There is a whole lot of apocalyptic conditioning under the surface brewing in the hearts of all potential combatants in this hypothetical strike on Iran. It is drummed into our heads how trigger happy are the totalitarians; yet, no totalitarian regime has ever used atomic weapons so far. You have to watch out for the freedom loving democracies using them “freely.”
FACT: Democracies unilaterally use atomic weapons on others.
FACT: America started the arms race, not the Soviets.
FACT: When leaders who have or are presumed to be seeking atomic weapons say kooky, open ended, things you could get a dangerous overreaction.
Iranian President Ahmadinejad several years ago mused publicly about erasing Israel from the map of history. That statement more than any other may have set in motion Israel’s march to war with Iran.
President Reagan in 1983 had his Ahmadinejad moment too.
Ronald Reagan acting crazy in a political cartoon.
It came in a speech when he called the Soviet Union an “Evil Empire”. He did not go as far to say “wipe them off the map”. Actually, Ahmadinejad did not imply the destruction of Israel either. Both men were speaking rhetorically about a hated regime they both believed had not the moral grounds and political viability to sustain a state. What would bring about their doom was left open to interpretation.
Still, musing about Israel someday disappearing off the “map of history” or the Soviet Union being an evil empire that will eventually be eradicated (leaving open the means) will trigger an overreaction from Israel and the Soviet Union.
In Moscow the Soviet leaders thought Reagan had lost his marbles and might actually have used the speech to prepare Americans for setting up to strike Russia. For the first and only time in the Cold War, Moscow openly contemplated a preemptive first strike on the US rather than hold to their defensive second strike nuclear posture.

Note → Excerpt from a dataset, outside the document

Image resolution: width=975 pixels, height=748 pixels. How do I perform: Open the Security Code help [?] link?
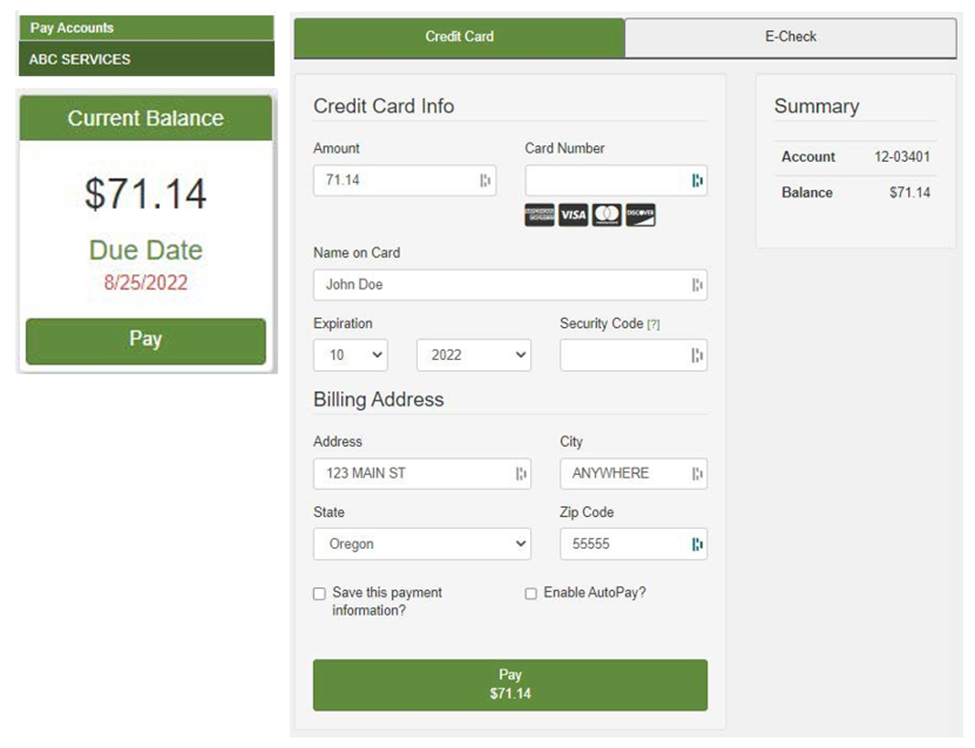[654, 325]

I think they had good reasons to be concerned, if one looks at historical precedents. Democracies seem to find lofty excuses to light people up with atomic weapons. A Soviet atheist in 1983 was also faced with an American President who believed God spoke to him and indeed even believed and said openly that he could be the final US president before the Christian Apocalypse began.
Atheists do not rush to drink the God cool-aid of Reverend Jim Jonestown solutions. They do not have in their belief system an apocalyptic step before the Messiah comes. They do not have a heaven to go to after this sinful world is destroyed.